Segmentation is how Splunk identifies items to index in your IT data that aren't key/value pairs or fields. These indexed items, or segments along with fields are the building blocks inside IT data that search capabilities are built upon. Tuning segmentation can lead to greater indexing performance by lowering the total processing required to index any line of IT data and increasing the potential for compression effectiveness..
Splunk maintains two concepts of segments, called major and minor segments.
For example, the IP address 192.168.1.254 would be indexed entirely as a major segment and then broken up into the following minor segments: 192, 192.168, and 192.168.1.
Segmentation impacts indexing and data storage performance directly based on the data set in use.
You can completely disable segmentation, which allows for maximum indexing performance and storage efficiency. Of course, this comes at the expense of search convenience and search speed. With segmentation disabled, you can perform searches using the regex search directive (which provides full regular expression search capabilities), search using information indexed in a search fields, or search using a combination of the two.
Note: Searches that involve regex take longer to execute due to the processing required to find regular expressions in IT data.
Splunk can automatically extract the source hosts from a given piece of IT data, which is useful in situations where data is being aggregated before arriving at Splunk to be indexed.
Splunk can also identify timestamps in any given piece of IT data from a variety of formats, which can not only help in pre-aggregated data cases but also with data sources that embed their timestamps in non-standard formats.

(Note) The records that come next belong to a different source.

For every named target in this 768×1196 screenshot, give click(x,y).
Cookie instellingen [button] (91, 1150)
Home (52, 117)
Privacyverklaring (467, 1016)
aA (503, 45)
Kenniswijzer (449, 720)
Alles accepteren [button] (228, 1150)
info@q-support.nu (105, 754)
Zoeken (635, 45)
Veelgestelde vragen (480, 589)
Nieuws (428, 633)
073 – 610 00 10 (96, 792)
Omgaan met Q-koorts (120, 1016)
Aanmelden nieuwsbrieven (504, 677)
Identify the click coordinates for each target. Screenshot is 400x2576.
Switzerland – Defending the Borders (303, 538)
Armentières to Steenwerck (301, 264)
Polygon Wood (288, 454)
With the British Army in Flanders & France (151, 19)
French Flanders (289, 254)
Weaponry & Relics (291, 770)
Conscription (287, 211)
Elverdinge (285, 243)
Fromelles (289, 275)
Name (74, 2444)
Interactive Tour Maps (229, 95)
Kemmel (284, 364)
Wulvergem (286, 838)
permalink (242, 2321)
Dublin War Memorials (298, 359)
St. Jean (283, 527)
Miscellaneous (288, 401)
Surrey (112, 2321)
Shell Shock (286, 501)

The combination of indexing options you select ultimately defines how convenient it is to search your IT data. Any combination of the above options is supported and can be implemented on a per source or source type basis. This lets you minimize the index overhead associated with data that is not searched frequently, while making commonly searched data more convenient for users.
A great example of how this can used to optimize a Splunk deployment would be when using Splunk for IT policy compliance. Splunk can be used to search proxy server and transaction logs for user access monitoring and user activity search, while also serving as a central repository for other types of IT data such as system logs that must be retained but may be of less interest to a compliance administrator.
To maintain maximum convenience and allow for saved searches to run quickly and efficiently, the maximum amount of segmentation should be applied to the proxy server and transaction logs which would be configured as discrete sourcetypes. Additional search fields may also be desired to quickly identify certain key/value pairs that may be of interest. System logs, also a discrete sourcetype, could have segmentation disabled given that they are simply being aggregated and stored to adhere to the IT control or mandate.
If you're having problems with odd data being presented from your otherwise "normal" sources, such at incorrect times being reported from a firewall log, ensure the sourcetype is correctly set. Edit %homedir%/splunk/opt/etc/system/local/inputs.conf to view and edit your inputs. View the Wiki page here on input types, there's a ton of them Splunk reconizes by default -- with sample of what your data may look like to help you match up the type. If your type isn't here, you can train Splunk to recognize it (another topic).